§ PROBLEM STATEMENT
An exact copy is required of the lines from the one with "Pick the small" through the last line of the material below, and of nothing else.
[[ AVAILABLE DATA open ]]
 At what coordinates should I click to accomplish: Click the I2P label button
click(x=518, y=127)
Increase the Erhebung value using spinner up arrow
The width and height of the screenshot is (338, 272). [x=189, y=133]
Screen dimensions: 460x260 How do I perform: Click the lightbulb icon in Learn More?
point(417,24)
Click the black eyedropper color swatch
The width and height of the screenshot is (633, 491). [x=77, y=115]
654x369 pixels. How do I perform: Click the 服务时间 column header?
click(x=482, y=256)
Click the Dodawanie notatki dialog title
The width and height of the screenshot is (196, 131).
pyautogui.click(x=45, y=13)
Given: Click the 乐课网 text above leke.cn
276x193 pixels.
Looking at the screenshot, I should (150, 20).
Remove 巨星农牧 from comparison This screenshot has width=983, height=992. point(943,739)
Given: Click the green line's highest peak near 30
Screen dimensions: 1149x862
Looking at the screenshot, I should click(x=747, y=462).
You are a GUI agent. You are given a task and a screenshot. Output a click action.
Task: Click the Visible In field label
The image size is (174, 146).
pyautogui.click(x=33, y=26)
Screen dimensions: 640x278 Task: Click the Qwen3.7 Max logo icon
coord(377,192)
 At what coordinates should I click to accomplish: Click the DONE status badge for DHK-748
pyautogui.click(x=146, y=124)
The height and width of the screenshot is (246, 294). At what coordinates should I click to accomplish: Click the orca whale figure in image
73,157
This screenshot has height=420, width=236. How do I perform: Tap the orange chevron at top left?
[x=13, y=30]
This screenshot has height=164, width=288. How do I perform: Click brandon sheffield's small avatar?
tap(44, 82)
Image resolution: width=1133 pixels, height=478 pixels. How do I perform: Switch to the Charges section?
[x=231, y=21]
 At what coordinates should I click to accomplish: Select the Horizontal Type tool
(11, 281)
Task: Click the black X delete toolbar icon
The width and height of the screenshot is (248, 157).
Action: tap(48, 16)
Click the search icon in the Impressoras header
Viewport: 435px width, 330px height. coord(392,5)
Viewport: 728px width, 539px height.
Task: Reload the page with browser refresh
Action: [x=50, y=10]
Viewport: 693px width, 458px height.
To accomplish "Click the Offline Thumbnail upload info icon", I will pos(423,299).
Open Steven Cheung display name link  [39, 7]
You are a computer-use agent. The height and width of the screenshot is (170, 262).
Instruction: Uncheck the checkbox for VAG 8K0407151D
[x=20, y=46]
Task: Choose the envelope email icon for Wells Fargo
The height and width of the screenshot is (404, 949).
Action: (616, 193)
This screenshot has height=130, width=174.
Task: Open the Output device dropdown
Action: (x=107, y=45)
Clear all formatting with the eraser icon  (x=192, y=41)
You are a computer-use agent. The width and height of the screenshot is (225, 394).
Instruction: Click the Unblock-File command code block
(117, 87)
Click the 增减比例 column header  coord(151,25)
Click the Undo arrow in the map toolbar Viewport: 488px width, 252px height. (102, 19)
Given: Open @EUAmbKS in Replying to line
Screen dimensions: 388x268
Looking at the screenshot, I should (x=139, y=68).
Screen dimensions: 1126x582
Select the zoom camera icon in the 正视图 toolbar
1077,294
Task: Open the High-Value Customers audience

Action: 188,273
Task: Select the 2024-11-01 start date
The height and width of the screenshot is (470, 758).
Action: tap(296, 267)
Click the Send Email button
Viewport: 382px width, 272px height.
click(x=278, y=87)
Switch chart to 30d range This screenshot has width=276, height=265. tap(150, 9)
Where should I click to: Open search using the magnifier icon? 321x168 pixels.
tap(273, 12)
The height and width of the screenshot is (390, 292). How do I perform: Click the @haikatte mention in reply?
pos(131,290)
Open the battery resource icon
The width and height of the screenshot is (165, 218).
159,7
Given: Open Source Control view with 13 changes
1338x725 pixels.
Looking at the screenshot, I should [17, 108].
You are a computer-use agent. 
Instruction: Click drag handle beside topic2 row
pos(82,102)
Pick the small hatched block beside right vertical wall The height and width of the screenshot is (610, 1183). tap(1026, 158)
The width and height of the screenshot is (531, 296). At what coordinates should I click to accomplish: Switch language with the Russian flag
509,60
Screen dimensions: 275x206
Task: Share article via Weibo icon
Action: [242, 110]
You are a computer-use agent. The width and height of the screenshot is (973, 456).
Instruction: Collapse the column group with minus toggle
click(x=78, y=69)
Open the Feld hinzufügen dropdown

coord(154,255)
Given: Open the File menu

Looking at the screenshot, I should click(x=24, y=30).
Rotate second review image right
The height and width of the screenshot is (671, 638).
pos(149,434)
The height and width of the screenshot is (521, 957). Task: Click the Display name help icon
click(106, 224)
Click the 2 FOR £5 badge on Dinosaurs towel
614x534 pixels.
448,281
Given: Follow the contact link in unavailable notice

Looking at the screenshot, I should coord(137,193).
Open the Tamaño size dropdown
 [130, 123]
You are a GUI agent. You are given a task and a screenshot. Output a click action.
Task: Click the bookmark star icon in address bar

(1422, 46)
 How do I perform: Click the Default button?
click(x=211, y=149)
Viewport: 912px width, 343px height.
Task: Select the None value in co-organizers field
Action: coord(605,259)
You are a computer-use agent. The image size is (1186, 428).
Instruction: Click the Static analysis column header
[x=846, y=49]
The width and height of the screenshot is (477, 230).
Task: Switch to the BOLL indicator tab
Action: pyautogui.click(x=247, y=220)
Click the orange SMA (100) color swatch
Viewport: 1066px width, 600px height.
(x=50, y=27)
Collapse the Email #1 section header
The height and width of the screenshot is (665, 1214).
[[ AVAILABLE DATA closed ]]
§ TASK RESULT
Pick the small hatched block beside right vertical wall The height and width of the screenshot is (610, 1183). tap(1026, 158)
The width and height of the screenshot is (531, 296). At what coordinates should I click to accomplish: Switch language with the Russian flag
509,60
Screen dimensions: 275x206
Task: Share article via Weibo icon
Action: [242, 110]
You are a computer-use agent. The width and height of the screenshot is (973, 456).
Instruction: Collapse the column group with minus toggle
click(x=78, y=69)
Open the Feld hinzufügen dropdown

coord(154,255)
Given: Open the File menu

Looking at the screenshot, I should click(x=24, y=30).
Rotate second review image right
The height and width of the screenshot is (671, 638).
pos(149,434)
The height and width of the screenshot is (521, 957). Task: Click the Display name help icon
click(106, 224)
Click the 2 FOR £5 badge on Dinosaurs towel
614x534 pixels.
448,281
Given: Follow the contact link in unavailable notice

Looking at the screenshot, I should coord(137,193).
Open the Tamaño size dropdown
 [130, 123]
You are a GUI agent. You are given a task and a screenshot. Output a click action.
Task: Click the bookmark star icon in address bar

(1422, 46)
 How do I perform: Click the Default button?
click(x=211, y=149)
Viewport: 912px width, 343px height.
Task: Select the None value in co-organizers field
Action: coord(605,259)
You are a computer-use agent. The image size is (1186, 428).
Instruction: Click the Static analysis column header
[x=846, y=49]
The width and height of the screenshot is (477, 230).
Task: Switch to the BOLL indicator tab
Action: pyautogui.click(x=247, y=220)
Click the orange SMA (100) color swatch
Viewport: 1066px width, 600px height.
(x=50, y=27)
Collapse the Email #1 section header
The height and width of the screenshot is (665, 1214).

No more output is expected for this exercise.